THE VIRGINIAN-PILOT Copyright (c) 1994, Landmark Communications, Inc. DATE: TUESDAY, June 7, 1994 TAG: 9406070310 SECTION: LOCAL PAGE: D1 EDITION: NORTH CAROLINA SOURCE: BY PERRY PARKS, STAFF WRITER DATELINE: 940607 LENGTH: ELIZABETH CITY
The men, Easwar Persuad Ganase, 36, from Guyana, and Michel Joseph, 20, from the Bahamas, were released Sunday night by the U.S. Coast Guard here on condition they report to immigration authorities in Florida, officials said Monday.
{REST} Both men apparently have family connections in the Fort Lauderdale area, where officials believe they began a fishing trip that left them adrift for days to weeks after their engine failed, said William Bittner, the officer in charge at the U.S. Immigration and Naturalization Service in Norfolk.
An immigration officer made the determination after more than two hours of interviewing the men, who changed their stories throughout the day.
``There were so many it was kind of frightening there for a while,'' Bittner said. ``It appeared the one most likely was that they came out of Fort Lauderdale.''
A passing tugboat alerted the Coast Guard early Sunday afternoon after spotting the 19-foot open boat drifting about 60 miles south of Cape Lookout. A four-man helicopter crew dispatched from Elizabeth City rescued the men, who were reported in excellent medical condition.
Ganase and Joseph presented a collection of conflicting stories and expired identification to Coast Guard officials, who called INS agents for assistance.

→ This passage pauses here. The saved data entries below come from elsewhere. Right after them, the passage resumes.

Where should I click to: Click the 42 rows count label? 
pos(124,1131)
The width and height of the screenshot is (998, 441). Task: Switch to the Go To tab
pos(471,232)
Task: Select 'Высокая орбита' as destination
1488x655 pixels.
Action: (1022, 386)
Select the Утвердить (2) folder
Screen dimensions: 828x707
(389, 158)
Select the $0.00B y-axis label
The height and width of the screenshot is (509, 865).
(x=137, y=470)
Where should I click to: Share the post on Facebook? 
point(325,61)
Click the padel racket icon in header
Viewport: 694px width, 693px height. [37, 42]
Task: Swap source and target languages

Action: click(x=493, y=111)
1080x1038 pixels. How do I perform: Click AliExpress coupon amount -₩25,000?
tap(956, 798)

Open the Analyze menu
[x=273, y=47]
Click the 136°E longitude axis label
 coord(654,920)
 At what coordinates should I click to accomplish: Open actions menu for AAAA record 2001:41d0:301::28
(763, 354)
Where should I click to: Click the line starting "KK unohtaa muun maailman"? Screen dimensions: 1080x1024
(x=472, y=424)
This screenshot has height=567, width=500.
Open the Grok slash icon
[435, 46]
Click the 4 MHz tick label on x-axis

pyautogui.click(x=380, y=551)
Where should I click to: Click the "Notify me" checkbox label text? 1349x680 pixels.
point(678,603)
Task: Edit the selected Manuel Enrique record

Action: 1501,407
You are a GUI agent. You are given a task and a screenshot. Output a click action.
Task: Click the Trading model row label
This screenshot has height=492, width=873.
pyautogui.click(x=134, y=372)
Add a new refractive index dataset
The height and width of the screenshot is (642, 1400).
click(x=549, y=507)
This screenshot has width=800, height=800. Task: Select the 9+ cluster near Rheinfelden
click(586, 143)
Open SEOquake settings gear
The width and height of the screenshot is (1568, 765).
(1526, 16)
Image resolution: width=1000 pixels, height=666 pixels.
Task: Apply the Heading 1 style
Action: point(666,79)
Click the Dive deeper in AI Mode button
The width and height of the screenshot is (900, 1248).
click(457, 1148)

Ganase, carrying an expired Minnesota identification card, had apparently come to the United States in 1987 and applied for citizenship through his American wife. The marriage apparently fell through, Bittner said.
Joseph told authorities he had been in the country for years but might consider returning to the Bahamas, Bittner said.
Both men worked as day laborers, he said.
Coast Guard officials said Ganase and Joseph left the base near midnight Sunday. The men, who had been fed and provided with shoes, had enough money for a night's hotel stay, said Lt. Dan Taylor, the air station's public affairs officer.
``Where they stayed or where they've gone, we don't know,'' Taylor said Monday.